A new study analyzing U.S. health data over two decades found that adults who consumed more dietary fiber had a lower risk of stroke and were more likely to survive if they experienced one.
Investigators identified genetic evidence supporting a potential causal relationship between high fiber intake and reduced risk of small vessel stroke, a common subtype.
In the analysis, the investigators used data from over 39,000 adults who participated in the National Health and Nutrition Examination Survey spanning 1999 to 2018. Investigators compared dietary fiber intake with stroke occurrence, adjusting for age, sex, income, body mass index, smoking, alcohol use, diabetes, hypertension, and other health factors.
In fully adjusted models, individuals with the highest fiber intake—over 18.3 g per day—were 29% less likely to report having had a stroke compared with those consuming less than 10.9 g daily. The association remained consistent across subgroups defined by age, sex, and other risk factors.
The investigators also examined mortality among 1,453 stroke survivors. Those in the highest fiber group had a 32% lower risk of all-cause mortality over a median follow-up of 6.9 years. The survival benefit showed a dose-response pattern, with higher fiber intake linked to better outcomes.

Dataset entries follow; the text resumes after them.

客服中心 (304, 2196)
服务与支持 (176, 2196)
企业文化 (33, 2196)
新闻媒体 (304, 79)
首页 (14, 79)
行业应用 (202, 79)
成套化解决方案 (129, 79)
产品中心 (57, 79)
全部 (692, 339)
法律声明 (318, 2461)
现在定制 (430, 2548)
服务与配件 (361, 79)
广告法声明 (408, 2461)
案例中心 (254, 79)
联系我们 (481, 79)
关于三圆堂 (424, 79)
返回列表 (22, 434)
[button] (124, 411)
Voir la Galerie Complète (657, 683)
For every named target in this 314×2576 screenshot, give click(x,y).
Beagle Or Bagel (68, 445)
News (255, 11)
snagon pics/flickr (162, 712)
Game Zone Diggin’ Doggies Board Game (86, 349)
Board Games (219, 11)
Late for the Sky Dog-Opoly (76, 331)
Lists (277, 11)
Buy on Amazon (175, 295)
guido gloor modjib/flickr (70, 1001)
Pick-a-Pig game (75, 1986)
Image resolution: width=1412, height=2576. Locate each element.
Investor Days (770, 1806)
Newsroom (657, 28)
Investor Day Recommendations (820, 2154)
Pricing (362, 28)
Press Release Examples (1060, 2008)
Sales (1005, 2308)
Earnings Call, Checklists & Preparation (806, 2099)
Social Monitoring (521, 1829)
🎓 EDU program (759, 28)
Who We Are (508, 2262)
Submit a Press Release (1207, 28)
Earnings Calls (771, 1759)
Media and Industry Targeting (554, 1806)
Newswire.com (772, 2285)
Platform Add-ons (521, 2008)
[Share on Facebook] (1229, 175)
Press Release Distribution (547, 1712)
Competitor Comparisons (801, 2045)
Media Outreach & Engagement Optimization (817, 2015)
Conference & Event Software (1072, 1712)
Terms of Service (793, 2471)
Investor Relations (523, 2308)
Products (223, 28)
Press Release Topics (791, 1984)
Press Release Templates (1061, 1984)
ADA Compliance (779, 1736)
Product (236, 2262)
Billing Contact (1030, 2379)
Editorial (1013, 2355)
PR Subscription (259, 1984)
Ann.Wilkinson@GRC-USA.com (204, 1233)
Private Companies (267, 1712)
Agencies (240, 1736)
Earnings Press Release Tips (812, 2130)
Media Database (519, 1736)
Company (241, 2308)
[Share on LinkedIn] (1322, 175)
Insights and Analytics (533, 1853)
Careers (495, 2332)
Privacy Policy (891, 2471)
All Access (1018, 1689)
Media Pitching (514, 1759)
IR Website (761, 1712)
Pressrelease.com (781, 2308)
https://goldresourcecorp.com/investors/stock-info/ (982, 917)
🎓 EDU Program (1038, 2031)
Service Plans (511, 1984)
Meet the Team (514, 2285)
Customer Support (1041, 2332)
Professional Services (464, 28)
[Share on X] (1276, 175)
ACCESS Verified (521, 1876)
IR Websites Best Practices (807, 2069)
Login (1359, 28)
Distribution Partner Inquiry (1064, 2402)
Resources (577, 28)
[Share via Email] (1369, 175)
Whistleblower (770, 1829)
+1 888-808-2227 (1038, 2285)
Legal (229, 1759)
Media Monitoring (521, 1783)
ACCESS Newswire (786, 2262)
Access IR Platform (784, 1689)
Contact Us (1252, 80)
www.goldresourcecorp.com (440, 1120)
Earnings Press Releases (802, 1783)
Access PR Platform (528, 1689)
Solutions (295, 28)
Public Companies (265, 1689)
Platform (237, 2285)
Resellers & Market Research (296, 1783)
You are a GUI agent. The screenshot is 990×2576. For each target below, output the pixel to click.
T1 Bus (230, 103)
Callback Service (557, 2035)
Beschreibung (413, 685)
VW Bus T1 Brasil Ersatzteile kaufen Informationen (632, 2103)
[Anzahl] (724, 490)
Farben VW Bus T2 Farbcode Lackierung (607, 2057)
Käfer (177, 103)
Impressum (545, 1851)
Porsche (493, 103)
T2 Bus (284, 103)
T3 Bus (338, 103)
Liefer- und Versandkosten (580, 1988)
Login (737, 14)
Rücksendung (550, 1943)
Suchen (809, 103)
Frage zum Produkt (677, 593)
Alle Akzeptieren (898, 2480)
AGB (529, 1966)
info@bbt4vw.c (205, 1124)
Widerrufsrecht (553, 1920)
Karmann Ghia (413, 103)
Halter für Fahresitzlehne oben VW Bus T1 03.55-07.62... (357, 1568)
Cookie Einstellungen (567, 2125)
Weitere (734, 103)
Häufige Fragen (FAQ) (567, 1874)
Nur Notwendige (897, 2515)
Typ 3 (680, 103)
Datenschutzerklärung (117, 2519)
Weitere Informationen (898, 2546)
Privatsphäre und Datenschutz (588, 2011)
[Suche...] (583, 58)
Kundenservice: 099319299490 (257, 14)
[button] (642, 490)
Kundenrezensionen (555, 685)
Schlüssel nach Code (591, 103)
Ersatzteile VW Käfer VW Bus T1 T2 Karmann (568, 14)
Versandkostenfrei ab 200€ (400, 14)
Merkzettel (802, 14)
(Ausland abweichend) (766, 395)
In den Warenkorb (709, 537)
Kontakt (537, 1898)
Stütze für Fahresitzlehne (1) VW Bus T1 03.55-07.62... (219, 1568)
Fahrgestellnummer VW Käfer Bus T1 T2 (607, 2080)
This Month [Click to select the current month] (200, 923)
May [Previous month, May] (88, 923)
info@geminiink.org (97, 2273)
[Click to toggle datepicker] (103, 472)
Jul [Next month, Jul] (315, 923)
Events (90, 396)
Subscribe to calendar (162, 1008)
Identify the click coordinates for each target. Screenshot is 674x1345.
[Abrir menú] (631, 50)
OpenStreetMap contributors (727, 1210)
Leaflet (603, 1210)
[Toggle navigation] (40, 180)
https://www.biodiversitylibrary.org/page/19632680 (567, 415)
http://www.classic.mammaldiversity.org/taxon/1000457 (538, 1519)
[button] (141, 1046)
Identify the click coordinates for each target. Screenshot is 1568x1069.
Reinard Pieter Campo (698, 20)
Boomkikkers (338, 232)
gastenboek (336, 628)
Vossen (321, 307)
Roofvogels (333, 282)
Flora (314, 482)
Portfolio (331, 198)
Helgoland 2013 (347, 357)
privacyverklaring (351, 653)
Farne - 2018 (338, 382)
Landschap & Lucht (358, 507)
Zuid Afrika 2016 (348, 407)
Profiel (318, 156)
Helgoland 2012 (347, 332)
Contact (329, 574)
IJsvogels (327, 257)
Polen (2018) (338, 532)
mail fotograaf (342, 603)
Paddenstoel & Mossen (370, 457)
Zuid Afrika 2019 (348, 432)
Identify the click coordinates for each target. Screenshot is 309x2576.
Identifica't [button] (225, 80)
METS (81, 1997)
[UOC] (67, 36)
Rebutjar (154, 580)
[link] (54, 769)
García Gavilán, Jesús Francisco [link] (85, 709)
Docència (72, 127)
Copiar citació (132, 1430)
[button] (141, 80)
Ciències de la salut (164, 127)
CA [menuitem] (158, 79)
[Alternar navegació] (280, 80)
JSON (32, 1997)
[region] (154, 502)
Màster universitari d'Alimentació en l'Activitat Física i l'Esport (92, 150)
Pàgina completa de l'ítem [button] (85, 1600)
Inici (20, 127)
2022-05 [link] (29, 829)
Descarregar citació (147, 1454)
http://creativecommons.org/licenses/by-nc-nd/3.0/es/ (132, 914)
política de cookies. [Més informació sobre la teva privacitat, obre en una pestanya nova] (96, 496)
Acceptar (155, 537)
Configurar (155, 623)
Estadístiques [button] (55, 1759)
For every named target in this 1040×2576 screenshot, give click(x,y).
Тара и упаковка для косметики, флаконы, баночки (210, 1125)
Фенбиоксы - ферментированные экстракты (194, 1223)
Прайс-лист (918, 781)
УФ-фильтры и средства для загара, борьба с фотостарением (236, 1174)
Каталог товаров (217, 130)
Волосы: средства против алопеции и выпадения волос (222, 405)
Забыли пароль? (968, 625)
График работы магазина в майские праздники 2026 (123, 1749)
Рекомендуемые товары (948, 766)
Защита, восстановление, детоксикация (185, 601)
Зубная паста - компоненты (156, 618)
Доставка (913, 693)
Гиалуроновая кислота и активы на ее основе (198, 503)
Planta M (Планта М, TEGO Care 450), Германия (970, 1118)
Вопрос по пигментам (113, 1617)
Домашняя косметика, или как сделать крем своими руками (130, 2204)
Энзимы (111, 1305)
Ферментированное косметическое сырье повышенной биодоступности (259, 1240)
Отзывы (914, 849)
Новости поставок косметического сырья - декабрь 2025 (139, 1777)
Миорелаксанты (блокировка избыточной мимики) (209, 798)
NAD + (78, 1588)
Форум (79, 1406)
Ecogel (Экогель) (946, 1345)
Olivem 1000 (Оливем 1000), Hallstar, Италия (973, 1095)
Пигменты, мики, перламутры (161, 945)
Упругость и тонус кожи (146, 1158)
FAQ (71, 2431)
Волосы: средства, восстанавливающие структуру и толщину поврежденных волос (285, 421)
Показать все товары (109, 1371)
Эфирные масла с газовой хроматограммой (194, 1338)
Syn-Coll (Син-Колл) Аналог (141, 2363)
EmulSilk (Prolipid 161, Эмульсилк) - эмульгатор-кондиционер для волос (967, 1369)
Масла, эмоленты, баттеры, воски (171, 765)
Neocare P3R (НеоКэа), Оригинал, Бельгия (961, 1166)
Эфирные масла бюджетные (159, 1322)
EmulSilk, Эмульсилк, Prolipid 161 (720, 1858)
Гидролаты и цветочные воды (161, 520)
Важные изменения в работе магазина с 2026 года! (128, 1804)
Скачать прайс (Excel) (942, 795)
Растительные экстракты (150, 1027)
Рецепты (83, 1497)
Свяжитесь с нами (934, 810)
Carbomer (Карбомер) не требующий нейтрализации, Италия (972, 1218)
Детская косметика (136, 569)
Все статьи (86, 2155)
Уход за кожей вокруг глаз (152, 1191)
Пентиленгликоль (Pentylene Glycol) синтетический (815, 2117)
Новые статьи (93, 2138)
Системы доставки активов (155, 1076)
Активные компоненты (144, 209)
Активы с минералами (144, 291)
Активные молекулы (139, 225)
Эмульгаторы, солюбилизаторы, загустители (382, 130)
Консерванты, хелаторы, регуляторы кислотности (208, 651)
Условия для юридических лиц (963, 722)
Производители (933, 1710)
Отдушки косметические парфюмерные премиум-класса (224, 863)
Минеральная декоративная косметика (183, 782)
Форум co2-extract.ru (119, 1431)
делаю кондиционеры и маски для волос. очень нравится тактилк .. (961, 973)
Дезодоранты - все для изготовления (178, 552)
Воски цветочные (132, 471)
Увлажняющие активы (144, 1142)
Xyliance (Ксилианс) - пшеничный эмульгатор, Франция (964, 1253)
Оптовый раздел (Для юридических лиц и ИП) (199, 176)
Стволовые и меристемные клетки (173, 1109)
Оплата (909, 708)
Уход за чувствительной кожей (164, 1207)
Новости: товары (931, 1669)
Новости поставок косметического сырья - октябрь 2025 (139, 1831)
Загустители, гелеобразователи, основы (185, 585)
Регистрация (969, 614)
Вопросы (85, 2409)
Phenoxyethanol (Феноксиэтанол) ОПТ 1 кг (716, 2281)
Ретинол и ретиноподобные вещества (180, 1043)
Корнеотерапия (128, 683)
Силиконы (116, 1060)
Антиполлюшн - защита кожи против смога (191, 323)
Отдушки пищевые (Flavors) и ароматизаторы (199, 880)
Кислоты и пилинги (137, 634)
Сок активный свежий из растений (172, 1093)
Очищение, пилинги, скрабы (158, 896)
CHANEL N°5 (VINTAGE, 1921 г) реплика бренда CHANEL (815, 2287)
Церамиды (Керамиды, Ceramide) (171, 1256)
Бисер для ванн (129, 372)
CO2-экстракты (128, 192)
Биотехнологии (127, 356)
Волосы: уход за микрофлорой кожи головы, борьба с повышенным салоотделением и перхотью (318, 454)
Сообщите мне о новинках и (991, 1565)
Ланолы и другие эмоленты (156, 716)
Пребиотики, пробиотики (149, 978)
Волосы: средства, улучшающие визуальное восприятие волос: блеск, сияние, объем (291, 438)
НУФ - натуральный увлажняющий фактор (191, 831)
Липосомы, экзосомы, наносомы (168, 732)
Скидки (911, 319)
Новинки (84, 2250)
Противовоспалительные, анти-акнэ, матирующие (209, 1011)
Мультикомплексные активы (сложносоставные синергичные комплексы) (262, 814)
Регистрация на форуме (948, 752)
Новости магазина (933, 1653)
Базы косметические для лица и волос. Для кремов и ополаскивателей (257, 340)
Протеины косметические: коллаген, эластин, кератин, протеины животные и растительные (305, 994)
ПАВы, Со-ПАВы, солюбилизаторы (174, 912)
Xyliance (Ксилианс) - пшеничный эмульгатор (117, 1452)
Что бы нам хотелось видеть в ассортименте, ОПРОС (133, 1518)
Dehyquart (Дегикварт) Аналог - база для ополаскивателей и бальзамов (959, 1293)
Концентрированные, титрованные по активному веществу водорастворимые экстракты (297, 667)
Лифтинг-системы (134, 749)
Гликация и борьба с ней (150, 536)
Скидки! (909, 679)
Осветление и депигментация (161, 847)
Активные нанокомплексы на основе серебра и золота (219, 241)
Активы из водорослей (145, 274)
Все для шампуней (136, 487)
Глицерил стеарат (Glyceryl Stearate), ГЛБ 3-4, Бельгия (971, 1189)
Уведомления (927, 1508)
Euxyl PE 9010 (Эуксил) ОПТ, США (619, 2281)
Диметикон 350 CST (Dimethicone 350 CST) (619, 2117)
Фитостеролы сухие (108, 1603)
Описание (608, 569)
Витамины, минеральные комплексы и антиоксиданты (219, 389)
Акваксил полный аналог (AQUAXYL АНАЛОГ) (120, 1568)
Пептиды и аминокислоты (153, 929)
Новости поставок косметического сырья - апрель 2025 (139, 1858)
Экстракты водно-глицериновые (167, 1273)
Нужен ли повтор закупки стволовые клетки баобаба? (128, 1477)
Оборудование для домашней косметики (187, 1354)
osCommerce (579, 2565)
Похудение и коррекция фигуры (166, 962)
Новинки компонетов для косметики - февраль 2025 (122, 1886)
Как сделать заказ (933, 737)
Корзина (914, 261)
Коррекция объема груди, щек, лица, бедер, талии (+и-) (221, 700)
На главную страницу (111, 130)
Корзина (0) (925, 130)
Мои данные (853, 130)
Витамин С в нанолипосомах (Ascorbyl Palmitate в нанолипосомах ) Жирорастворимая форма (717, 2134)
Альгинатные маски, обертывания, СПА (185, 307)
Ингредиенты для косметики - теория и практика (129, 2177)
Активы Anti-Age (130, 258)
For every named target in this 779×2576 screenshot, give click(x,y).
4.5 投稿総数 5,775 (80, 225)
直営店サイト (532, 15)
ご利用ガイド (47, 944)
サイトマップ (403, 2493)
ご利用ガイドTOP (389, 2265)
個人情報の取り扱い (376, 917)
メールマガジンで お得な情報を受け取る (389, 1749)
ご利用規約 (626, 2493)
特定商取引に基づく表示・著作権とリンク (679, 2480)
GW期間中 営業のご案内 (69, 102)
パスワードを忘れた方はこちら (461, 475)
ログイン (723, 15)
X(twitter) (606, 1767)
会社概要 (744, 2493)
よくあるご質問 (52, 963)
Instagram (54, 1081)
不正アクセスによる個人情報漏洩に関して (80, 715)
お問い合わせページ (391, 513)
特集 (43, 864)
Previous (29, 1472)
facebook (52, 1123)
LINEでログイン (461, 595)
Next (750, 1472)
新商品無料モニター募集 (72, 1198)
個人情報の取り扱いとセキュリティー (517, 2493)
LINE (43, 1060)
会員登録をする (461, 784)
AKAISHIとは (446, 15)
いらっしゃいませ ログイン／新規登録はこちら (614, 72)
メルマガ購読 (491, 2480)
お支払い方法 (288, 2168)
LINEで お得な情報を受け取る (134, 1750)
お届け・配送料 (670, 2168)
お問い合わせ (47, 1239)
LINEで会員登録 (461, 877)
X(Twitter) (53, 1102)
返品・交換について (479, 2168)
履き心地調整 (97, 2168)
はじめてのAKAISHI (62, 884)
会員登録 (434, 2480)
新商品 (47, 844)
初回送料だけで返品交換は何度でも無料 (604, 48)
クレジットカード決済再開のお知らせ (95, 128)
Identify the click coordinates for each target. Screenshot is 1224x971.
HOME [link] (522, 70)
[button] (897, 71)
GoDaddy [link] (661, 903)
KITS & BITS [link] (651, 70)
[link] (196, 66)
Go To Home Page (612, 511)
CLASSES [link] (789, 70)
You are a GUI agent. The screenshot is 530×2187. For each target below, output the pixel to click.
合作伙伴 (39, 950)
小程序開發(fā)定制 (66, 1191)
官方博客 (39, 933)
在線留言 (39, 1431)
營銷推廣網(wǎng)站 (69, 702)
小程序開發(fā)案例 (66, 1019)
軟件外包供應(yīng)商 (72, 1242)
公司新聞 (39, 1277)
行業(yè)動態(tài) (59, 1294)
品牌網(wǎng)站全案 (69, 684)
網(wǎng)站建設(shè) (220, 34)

To explore whether the relationship might be causal, the investigators conducted a Mendelian randomization analysis. They used genetic variants associated with fiber intake to estimate its effect on stroke risk, minimizing bias found in observational studies.
The genetic analysis, using data from large biobanks in the United States and Europe, didn't find a causal link between fiber intake and major ischemic stroke subtypes such as large artery or cardioembolic strokes. However, a significant causal association was observed for small vessel stroke. Individuals with genetic markers tied to higher fiber intake had a lower risk of this stroke type.
Fiber may influence stroke risk through several mechanisms. It is known to reduce cholesterol, lower inflammation, improve insulin sensitivity, and support a healthier gut microbiome—all of which contribute to cardiovascular health, noted researchers.
While the findings aligned with current dietary guidelines promoting fiber intake, the investigators noted that more clinical trials are needed to determine whether increasing fiber directly prevents stroke. They also highlighted that the majority of U.S. individuals fall short of the recommended daily fiber intake—over 90% don't meet guidelines.
The authors declared no conflicts of interest.